The tech can be used to smooth skin, remove reflections from glasses, sharpen hair and fur, bring more blue to the sky and improve the readability of text on screens and in books, to name a few real-world uses.
You can see semantic segmentation in action in the video above.
How accurate is it?
We had the opportunity to test real-time semantic segmentation at Qualcomm’s Snapdragon Summit in Hawaii this year and found it did an okay job of separating skin from hair, clothes and the background behind us, but it wasn’t perfect.
In the demo, the camera was set to turn everything it assumed to be skin green to give us an idea of how accurate it is.
The camera did a good job of highlighting all the skin in the image, aside from a small section peeking out from behind the glasses.
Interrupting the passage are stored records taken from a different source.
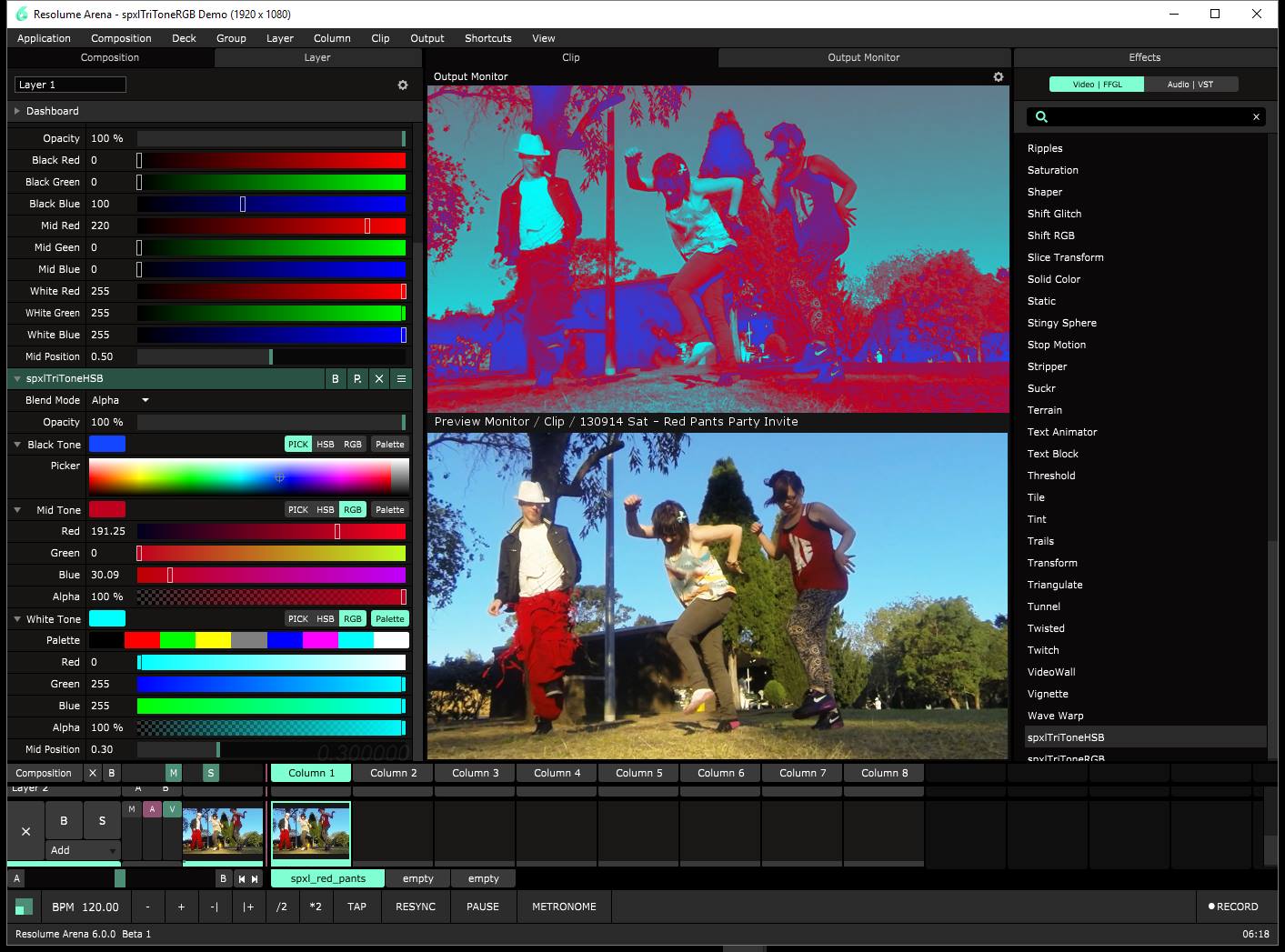Toggle the Video | FFGL effects filter

pos(1096,84)
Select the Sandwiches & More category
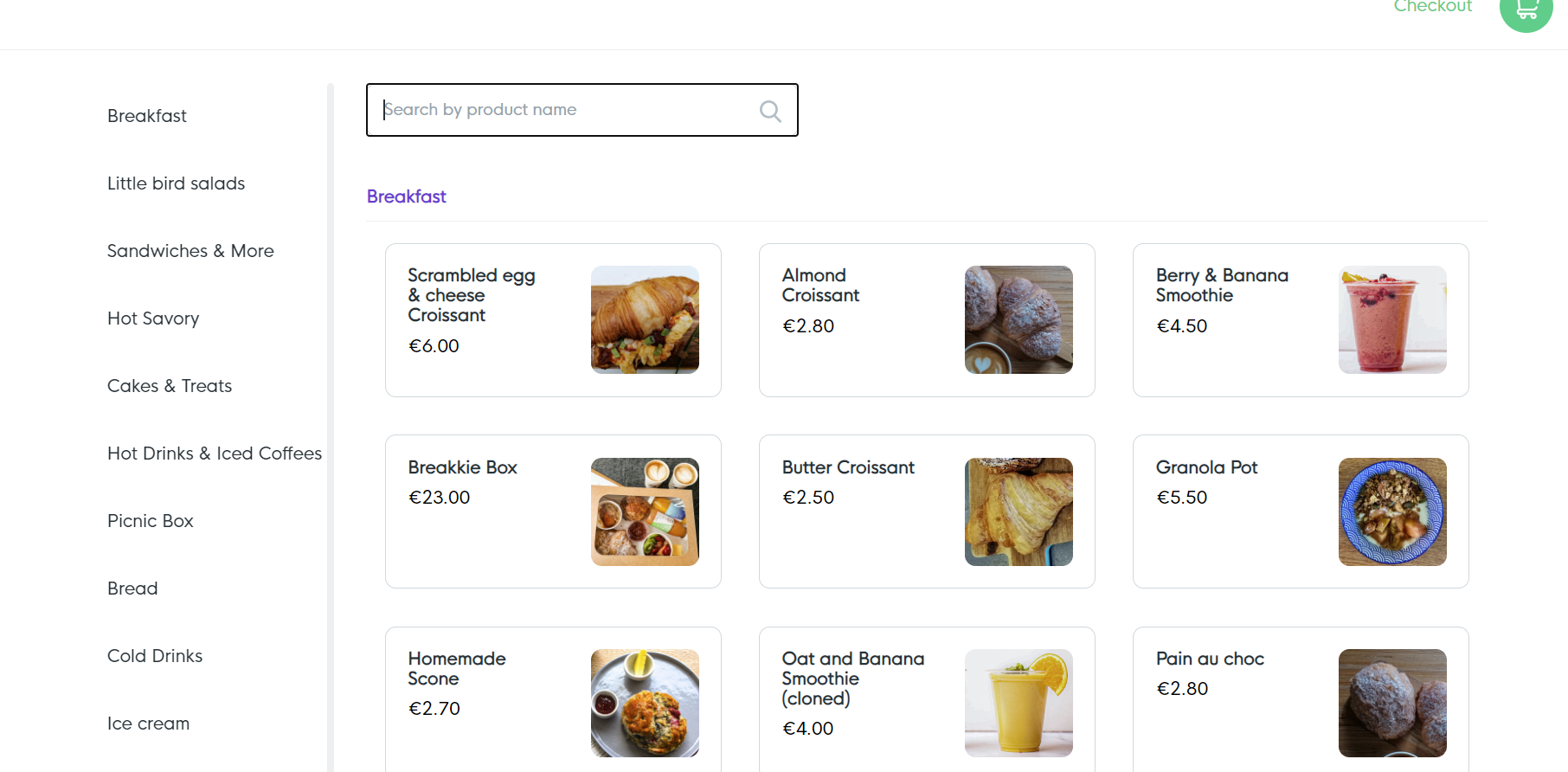The height and width of the screenshot is (772, 1568). point(190,250)
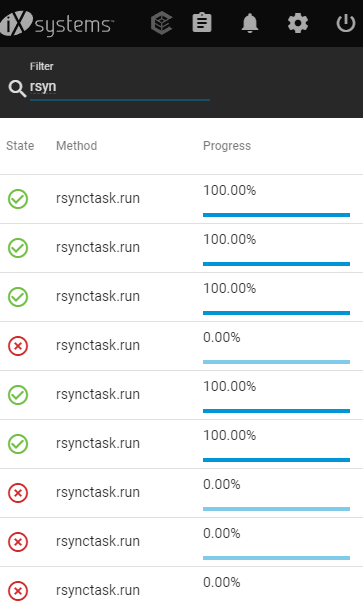Open the alerts bell icon

(250, 23)

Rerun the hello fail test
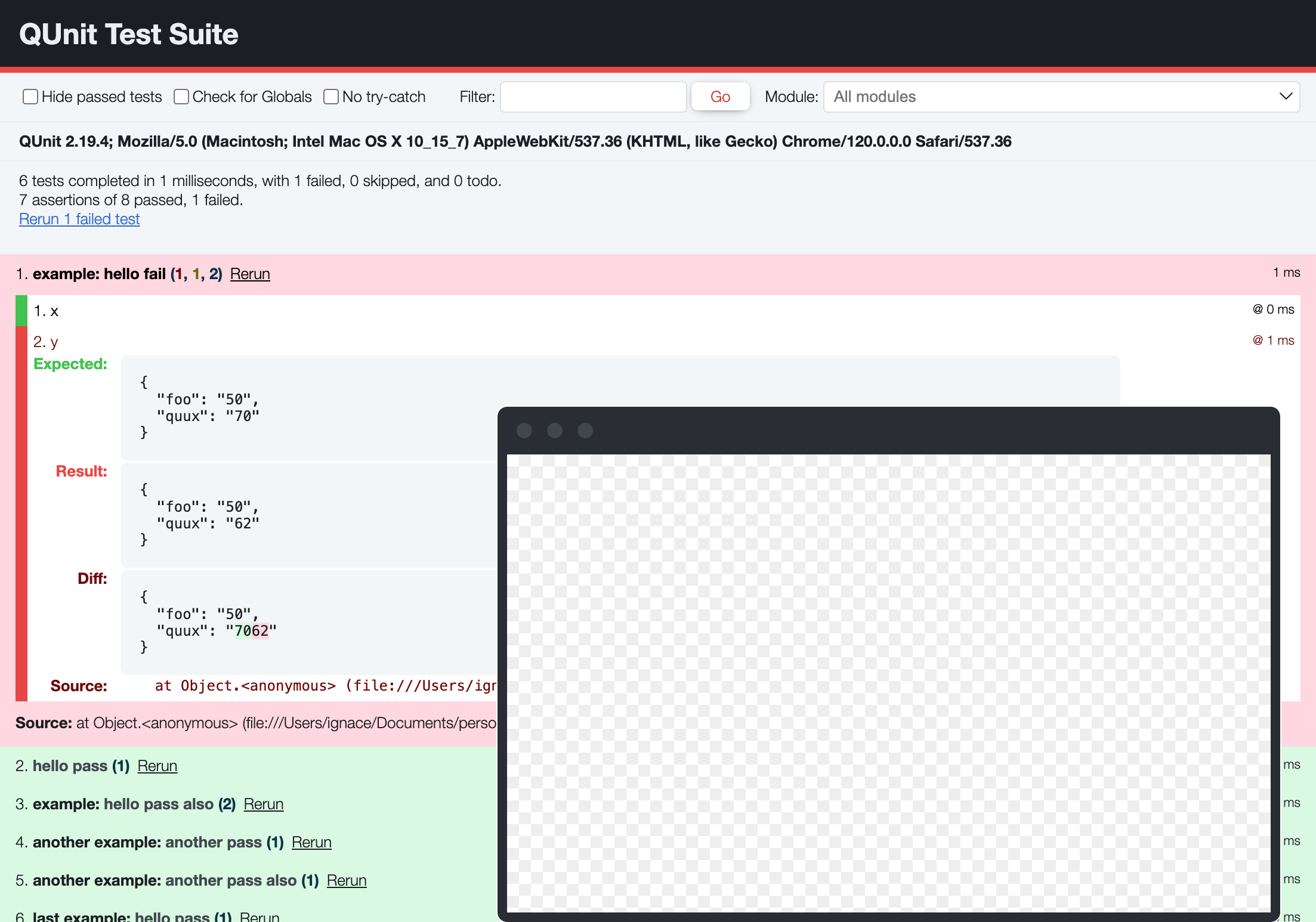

However, it struggled a lot with similarly coloured elements, mistakenly highlighting the beige dress and orange iPhone as skin because their tones matched too closely with the face and arms in the image.
In another demo, we tested the skin smoothing feature and found it to be very subtle and natural, resulting in something a bit more convincing than some of the more overzealous smoothing effects found on TikTok, Instagram and some OEM’s Android camera software.
Ultimately, it’s down to each OEM to tune the features enabled by the Cognitive ISP the way they like, VP of product management for camera Judd Heape told us at the Summit, meaning we’ll need to wait for the first batch of 8 Gen 2 phones to arrive to see how real-time semantic segmentation will improve images with real-world use.